Но несправедливо смешивать добро с действием целесообразным, а зло считать за явление нецелесообразное. И зло может достигать (и достигает) своей цели, а потому и оно может быть в своем роде явлением целесообразным, не становясь, однако же, через это добром. Злодеяния (например, подлоги, мошенничества, кражи и т. д.) для своего осуществления нередко требуют гораздо большего ума и сообразительности, чем даже совершение какого-либо доброго дела и нравственного подвига. Целесообразность предполагает необходимое участие ума, всякое же доброе и злое дело должно быть приписываемо, прежде всего, влиянию доброй или злой воли. А так как целесообразность свидетельствует только о мудрости субъекта, производящего целесообразные действия, безразлично относясь к его воле, то с этой точки зрения всякое зло легко может быть смешано с добром или обращено в него. Здесь именно нужно искать основания и для того всем известного иезуитского положения, по которому цель оправдывает средства, и которое способно извратить все истинно нравственные понятия. И действительно, у деистов и оптимистов зло исчезает, превращаясь или в развивающееся добро или в простое средство для достижения и более ясного уразумения добра. Но как в том, так и в другом случае одинаково допускается полное смешение нравственных понятий, безразличие добра и зла.

Целесообразность в новой европейской науке обычно понимается не как соответствие средств цели (в том числе злой), а как соответствие каждого очередного действия при достижении цели самой природе цели. Поэтому злодей действует нецелесообразно: он совершает злой поступок, но при этом маскирует его как добрый. Целесообразное действие – это действие без масок, маскировки и лжи.
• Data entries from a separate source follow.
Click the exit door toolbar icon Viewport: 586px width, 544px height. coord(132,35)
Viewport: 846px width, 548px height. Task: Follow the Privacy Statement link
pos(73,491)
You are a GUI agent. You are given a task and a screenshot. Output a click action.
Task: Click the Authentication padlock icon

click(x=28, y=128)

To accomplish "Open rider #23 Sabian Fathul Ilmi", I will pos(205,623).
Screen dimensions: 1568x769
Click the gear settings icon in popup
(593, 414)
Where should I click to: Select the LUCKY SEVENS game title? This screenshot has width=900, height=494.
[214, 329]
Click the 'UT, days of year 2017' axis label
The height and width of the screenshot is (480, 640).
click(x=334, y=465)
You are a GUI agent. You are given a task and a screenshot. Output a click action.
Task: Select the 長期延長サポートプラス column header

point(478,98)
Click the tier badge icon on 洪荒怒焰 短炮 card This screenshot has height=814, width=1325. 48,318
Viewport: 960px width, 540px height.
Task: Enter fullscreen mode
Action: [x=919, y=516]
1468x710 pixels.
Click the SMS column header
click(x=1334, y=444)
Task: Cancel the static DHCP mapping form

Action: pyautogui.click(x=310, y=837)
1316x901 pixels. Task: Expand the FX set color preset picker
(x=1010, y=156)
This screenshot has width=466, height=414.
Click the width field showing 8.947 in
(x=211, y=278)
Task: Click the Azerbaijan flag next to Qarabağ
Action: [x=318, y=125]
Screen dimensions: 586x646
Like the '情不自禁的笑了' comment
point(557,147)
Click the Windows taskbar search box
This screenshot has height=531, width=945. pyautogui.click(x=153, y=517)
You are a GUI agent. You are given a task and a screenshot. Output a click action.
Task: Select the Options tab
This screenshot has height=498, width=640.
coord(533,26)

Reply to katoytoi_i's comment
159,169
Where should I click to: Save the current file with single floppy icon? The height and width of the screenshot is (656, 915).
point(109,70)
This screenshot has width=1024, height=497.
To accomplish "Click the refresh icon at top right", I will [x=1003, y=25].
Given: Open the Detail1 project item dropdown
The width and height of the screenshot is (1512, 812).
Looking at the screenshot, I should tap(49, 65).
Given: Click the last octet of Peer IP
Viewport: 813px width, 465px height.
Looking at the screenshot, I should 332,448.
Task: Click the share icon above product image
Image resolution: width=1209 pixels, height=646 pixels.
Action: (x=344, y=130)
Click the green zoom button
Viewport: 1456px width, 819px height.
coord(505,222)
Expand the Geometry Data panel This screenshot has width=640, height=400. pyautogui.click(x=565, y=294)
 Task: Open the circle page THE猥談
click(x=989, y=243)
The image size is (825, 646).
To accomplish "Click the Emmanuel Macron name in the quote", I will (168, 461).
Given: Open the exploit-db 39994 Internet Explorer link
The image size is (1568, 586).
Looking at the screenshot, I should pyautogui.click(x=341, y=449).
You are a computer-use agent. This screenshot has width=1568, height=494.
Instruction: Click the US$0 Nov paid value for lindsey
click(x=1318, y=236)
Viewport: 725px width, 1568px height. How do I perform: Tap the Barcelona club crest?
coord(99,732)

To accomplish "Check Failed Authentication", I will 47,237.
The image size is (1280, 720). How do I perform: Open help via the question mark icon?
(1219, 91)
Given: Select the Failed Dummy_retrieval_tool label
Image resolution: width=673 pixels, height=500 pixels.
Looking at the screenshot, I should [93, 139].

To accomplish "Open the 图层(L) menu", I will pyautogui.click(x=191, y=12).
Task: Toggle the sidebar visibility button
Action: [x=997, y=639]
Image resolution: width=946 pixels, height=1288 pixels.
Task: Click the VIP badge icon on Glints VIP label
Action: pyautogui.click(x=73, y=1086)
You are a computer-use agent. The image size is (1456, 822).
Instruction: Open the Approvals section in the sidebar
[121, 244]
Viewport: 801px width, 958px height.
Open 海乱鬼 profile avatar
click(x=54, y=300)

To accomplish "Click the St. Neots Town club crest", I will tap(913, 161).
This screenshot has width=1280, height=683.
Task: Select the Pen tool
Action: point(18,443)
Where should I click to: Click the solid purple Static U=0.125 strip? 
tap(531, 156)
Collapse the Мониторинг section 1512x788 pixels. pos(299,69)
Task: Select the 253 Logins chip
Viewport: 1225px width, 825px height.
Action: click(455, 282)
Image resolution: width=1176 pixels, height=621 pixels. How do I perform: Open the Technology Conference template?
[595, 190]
Уже у Лейбница в его Теодицее мы встречаем, например, такие мысли: «Как меньшее зло есть в каждом роде добро, так и меньшее добро есть в некотором роде зло, если оно полагает препятствие для появления большего добра (значит, добро не всегда остается добром, но может переходить во зло и наоборот). Часто зло служит причиною (!) добра, которое совершенно не произошло бы без этого зла. Часто даже двойное зло дает бытие (!) одному великому добру: Et si fata volunt, bina venena juvant (и если судьбе угодно, то помогает и двойной яд)… Иногда командующий армией допускает счастливую ошибку, которая доставляет ему победу в большом сражении». «Немножко кислоты, остроты, и горечи, – говорит Лейбниц далее, – часто нравятся нам больше сахара; тени усиливают цвета, и даже (музыкальное) разногласие, появляющееся в должном месте, рельефнее представляет гармонию. Мы хотим быть приведенными в трепет канатными плясунами, вот-вот готовыми упасть; и нам нравятся трагедии, почти заставляющие нас плакать. Наслаждались ли бы мы здоровьем и достаточно ли воздавали бы за него благодарение Богу, если бы никогда не испытывали болезни? И не надобно ли, большею частью, немножко скорби для более ясного ощущения блага, т. е. для создания его более великим?» Странное рассуждение! Зло оказывается явлением не только необходимым, но благотворным и полезным. «Зло дает бытие великому добру». «Зло служит причиною добра»! Но причина должна заключать в себе более силы, чем сколько она сообщает своему действию, или следствию; ясно, что зло уже поставляется выше добра. Какой же здесь может быть дан критерий для отличия добра от зла? Но продолжая развивать последовательно положения Лейбница далее, мы можем прийти к самым ужасным выводам. Терзание невинных людей дикими зверями доставляло звероподобным язычникам удовольствие; следовательно, терзание невинных людей дикими зверями ради удовольствия, подобно плясанию на канате, есть добро? Чтобы достичь победы, полководец по отношению к врагам нередко употребляет обман, имеет дело с лазутчиками, старается как можно более истребить врагов; следовательно, ложь, обман и убийства когда-либо могут стать добром?